诚然,蒋雁池说话伤人。苏桃不管再怎么留长发,打扮得漂亮,在他蒋雁池眼里就是个假小子。
自己成天换女朋友跟换衣服一样,还管她管得这么宽。
她苏桃也不差好吗!想到这,苏桃越想越委屈,眼泪就哗拉地掉下来。
“你每次都这样!怎么就准你谈恋爱,我听个告白都不行啊,每次都凶我。”苏桃红着眼说。

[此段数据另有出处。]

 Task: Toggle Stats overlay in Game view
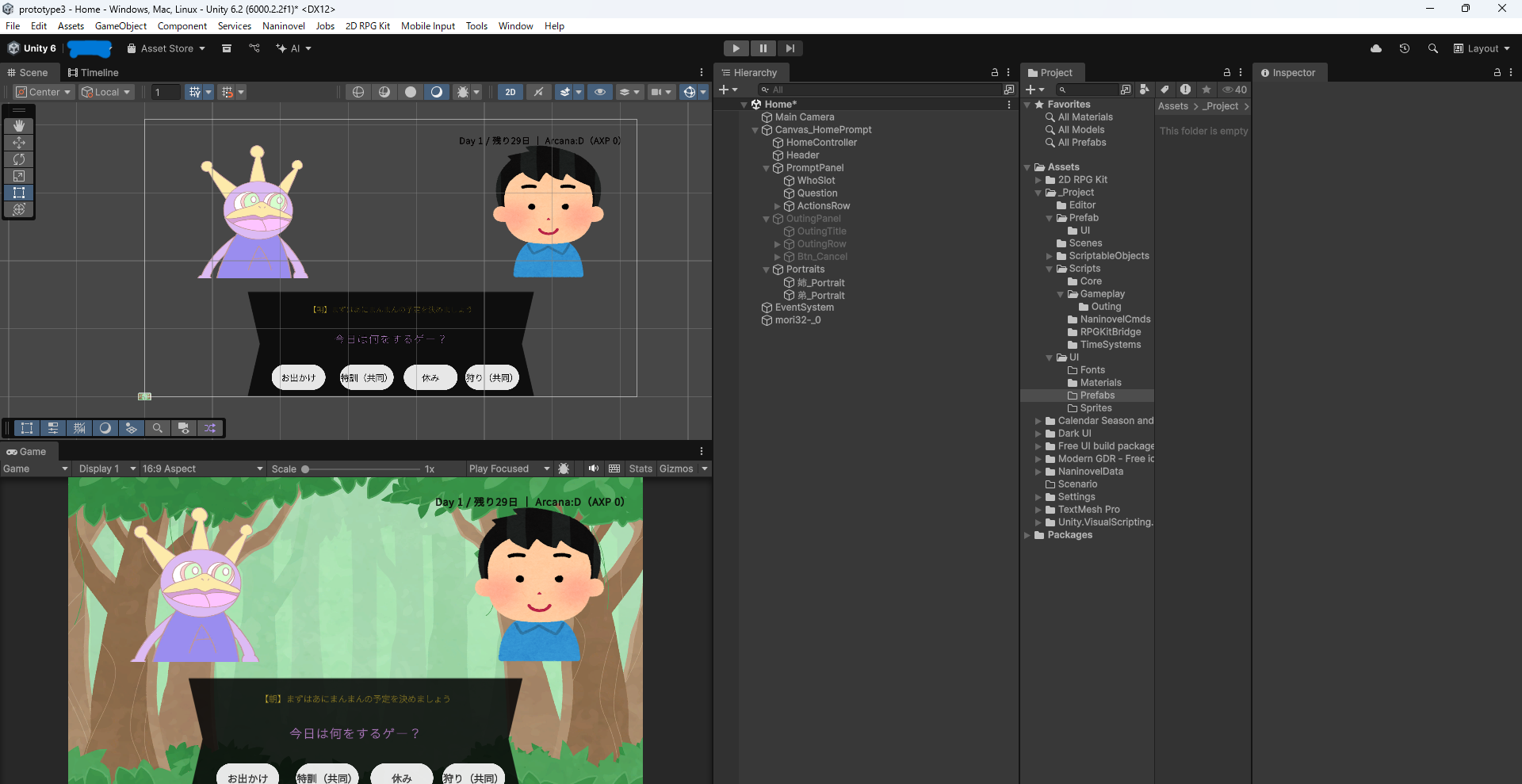coord(641,468)
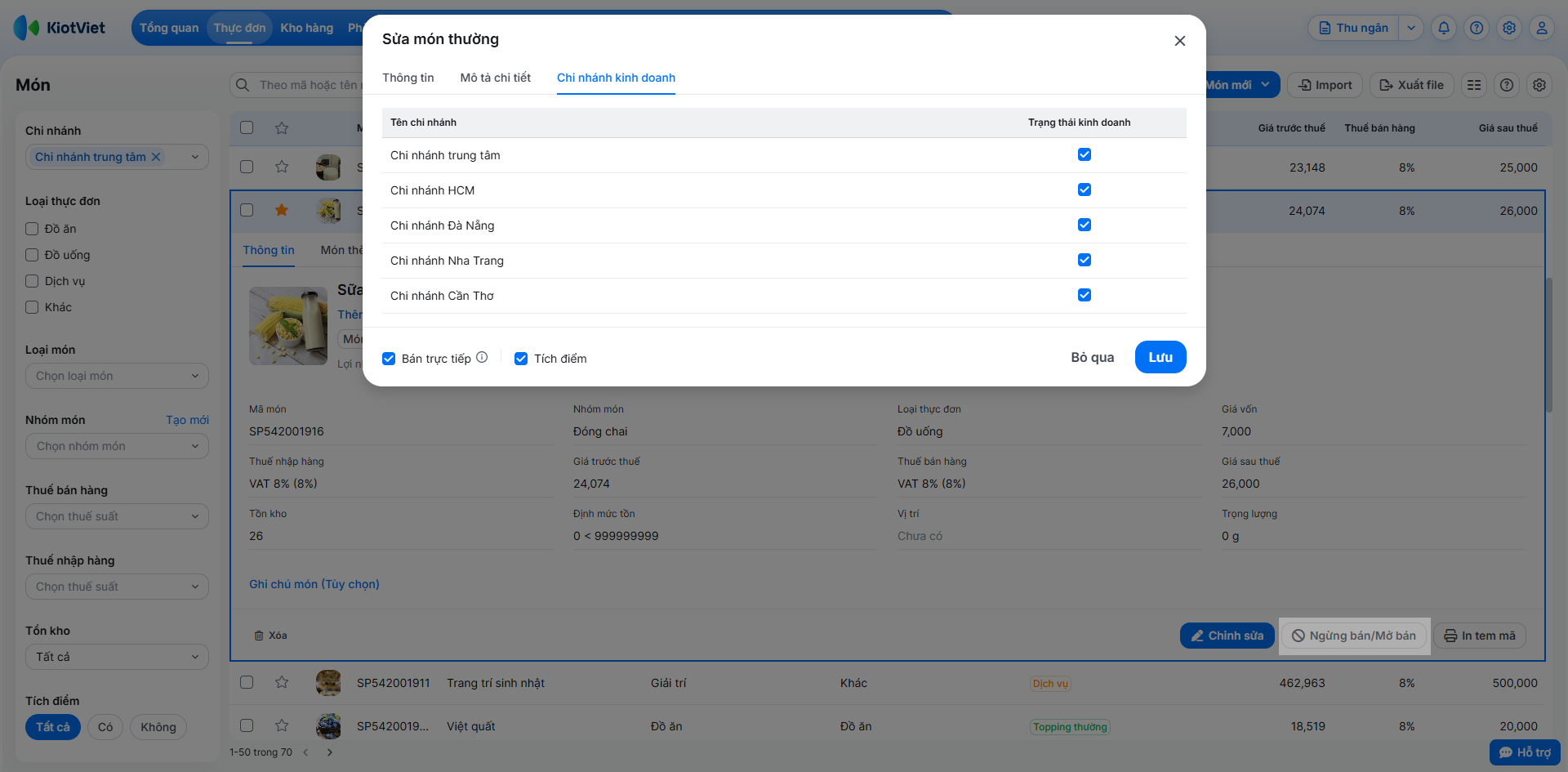The height and width of the screenshot is (772, 1568).
Task: Save changes with the Lưu button
Action: pos(1160,357)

“还抢我酸奶喝!”苏桃干脆别过脸去,声音哽咽,“我才不要你管!”
蒋雁池本来怒气满满,觉得苏桃学坏了不好好学习,还想着早恋。这会见她掉金豆子,蒋雁池怒气消了大半,觉得这姑娘怎么有点傻。
吵架还不忘惦记着她的酸奶。
蒋雁池拆开一排酸奶最边上的一瓶,插进吸管递到苏桃面前,语气是他自己都未曾察觉的诱哄:“别哭了,嗯?”
苏桃接过酸奶,还是眼睛红,置气地不想理他。蒋雁池有些犯难,不知道该用什么招数哄这位大小姐开心。

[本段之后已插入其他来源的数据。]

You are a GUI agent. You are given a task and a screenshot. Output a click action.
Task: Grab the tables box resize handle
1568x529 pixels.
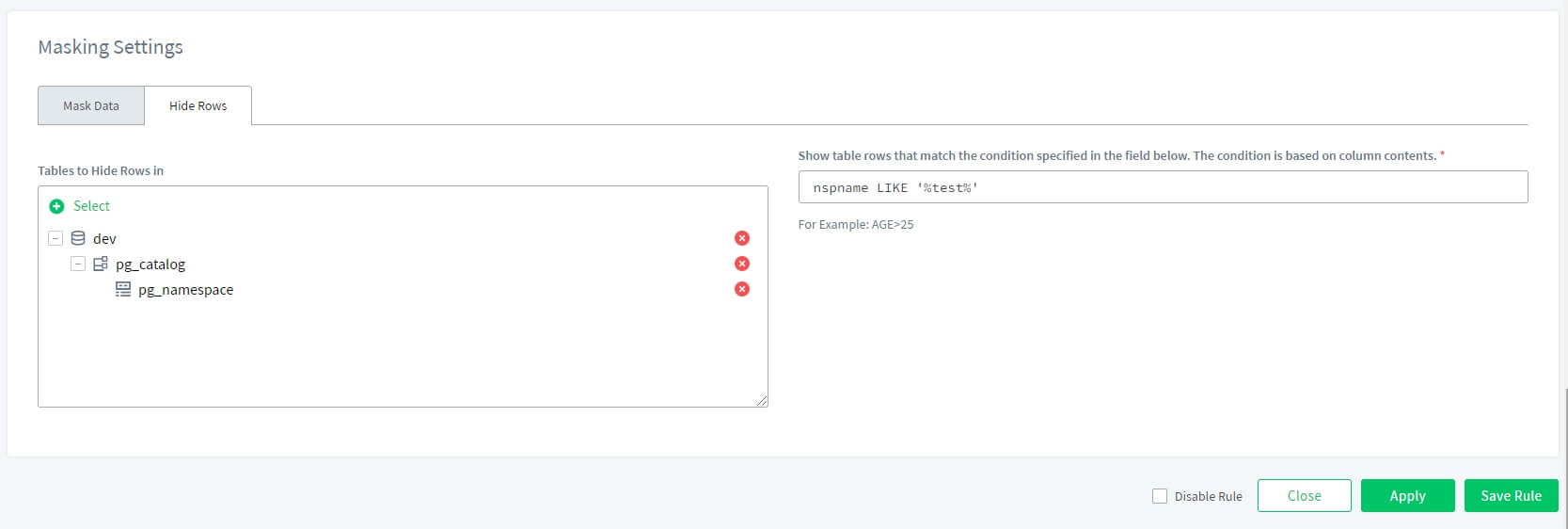coord(762,401)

他忽然做了以前苏桃求他都不愿意做的动作。大男子主义的蒋二爷俯下身,握着黄桃酸奶轻轻碰了一下苏姚手边的酸奶,挣扎了一下:“干杯。”
就这事,成为蒋二爷生涯中干得少有的跌份儿事,为此他的兄弟们没少嘲笑他。说蒋二爷为了哄一个女孩子,还真是什么都干得出来。

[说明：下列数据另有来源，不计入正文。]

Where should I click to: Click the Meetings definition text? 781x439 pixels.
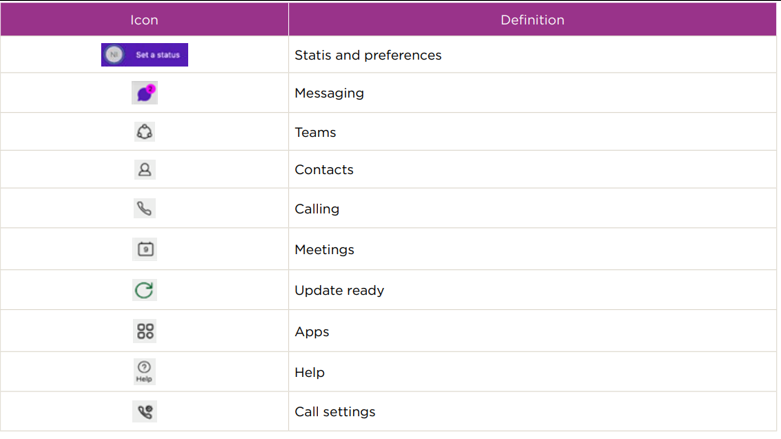[x=324, y=250]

蒋雁池随他们嘲笑,他只记得当时小桃儿拍破涕为笑,眼角弯弯,像极了天上的月牙。
那天刚好是周五,谢延生带着那瓶水回家,而那层塑料纸上的画被他鬼使神差地放在书里夹着。
夜晚,谢延生第一次做了春梦。他梦见姜寻扯下了他的校服领带,将他的双手绑在床头。姜寻,在他身上,披着一头的乌黑长发。
赤诚又热烈地亲吻他。
他记住了姜寻如玉般的肌肤,那双发亮的眼睛。
姜寻躺在他胸膛上,笑得发颤。又轻轻用鼻子去蹭谢延生的脸。
在梦中,她吻了谢延生,而他像是被点燃了引线一般,激烈地回吻。
她是属于他的,而他要把她拆入腹中。
那个梦太真实了。
姜寻吻着他的眼睫,一脸的志在必得:“谢延生,你是我的。”
此处就像社会主义文明八个大字一样。富强民主文明和谐发展社会自由。和谐,文明,发展,内容。
第21章
然后谢延生从梦中醒来, 一身的汗。他摁亮床头灯, 大口地喘气,当时就下决心要离姜寻远点。
他的人生不允许有失控和这样抓不住的变数。
至姜寻给他送完水之后。谢延生对于姜寻的追求能避则避。以前姜寻调戏谢延生的时候, 他还几句吐出几句硬邦邦的话来反驳。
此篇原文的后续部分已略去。